In an additional report by Suzi Ring at Legalweek, Master of the Rolls Lord Neuberger is cited in suppport of televised courts, referring, for example to the Federal Supreme Tribunal in Brazil (Supremo Tribunal Federal), which even has its own TV channel, TV Justi├ža, started in the year 2002 (!), which has: "live broadcasting of judgments in the Supreme Federal Court and the Superior Court of Justice, but there are also news, debates, movies and dictatic programmes included in its schedule".

That is modernity!

By contrast, in the USA, live coverage of oral arguments has been resisted strongly by United States Supreme Court Justices -- see e.g. the Joan Biskupic report at USA Today in Justice pleads with Senate: No cameras in high court -- based on reasoning which may have made sense some years ago, but which is increasingly at odds with the increasing openness of the modern world.

In fact, U.S. Supreme Court Justices, who allegedly are "concerned" that TV broadcast exposure might affect the impartiality of proceedings over which they preside, can incongruously be found enjoying their modern "celebrity" status touring the country for speeches and other engagements or even engaging in what appear to be blatant partisan "off-court" activities.

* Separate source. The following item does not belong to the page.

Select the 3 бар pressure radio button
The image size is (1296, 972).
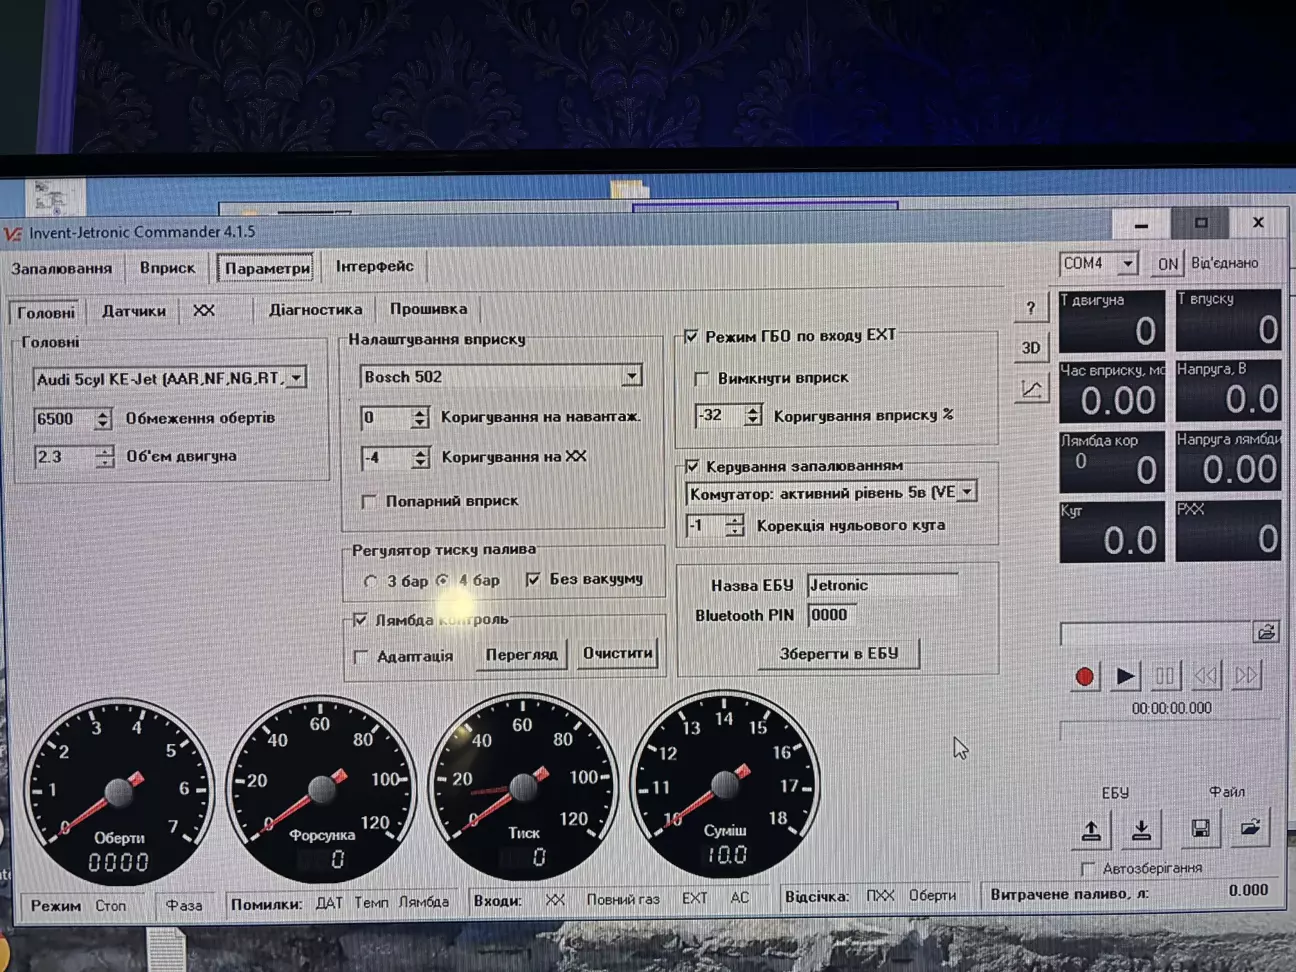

Besides, the "political" make-up of the court is clear to everyone. Logical consistency here is therefore essential. You can't purport to raise impartiality as an excuse for avoiding TV coverage of your work while at the same time engaging in clearly partial behavior in other spheres of action.

It appears to an impartial observer that the Supremes just don't want anyone poking a TV camera into what they are doing on a daily basis, that is all. One could, for example, otherwise watch Justice Thomas apparently sleeping through the proceedings and never asking a question during oral arguments (but would he ask a question if his paycheck failed to come through?). His idea that he is "doing his job" simply by writing opinions or participating in decision-making shows he does not understand his job. If you want to be a "Supreme", you have to play the part, and being a role model is included. If you can't hack that, you should not be on the bench. A Supreme Court Justice who is a "know-it-all" and is so grounded in his political bias that he needs ask no questions, is not a role model for anyone.

On the whole, the U.S. Supreme Court continues to disappoint this observer in the exercise of its supervisory authority over the judicial system, where it could be doing far more to make the courts more relevant and more understandable to the citizenry, who have little idea of what the Justices do.

Indeed, even many practicing lawyers have surely NEVER read even one transcript of a U.S. Supreme Court oral argument, much less seen the Court in action.

In fact, one could ask whether transcripts of oral arguments are ever used in law school curriculums to show that ultimate precedents are seldom cut and dried but have two sides or more? Is Justice Thomas right that oral arguments are irrelevant to his "exercise" of his job? Why ask questions at all? Our answer there might be that Justice Thomas's opinions read like those of a man who never asks them.

In any case, as in many contemporary issues of law and economics, the USA continues to perplex this observer by following outdated policies from another era, rather than being at the vanguard of new developments in the present world, in which the courts are judging. We are no longer in 1776.

This reluctance to move forward, also in the judicial sphere, is symptomatic of America's current malaise.

A nation which is recalcitrant in progressively moving forward to match the march of progress is scarcely a world leader worthy of emulation. Rather, such a nation is a candidate for nostalgic reminiscences of a world that once was.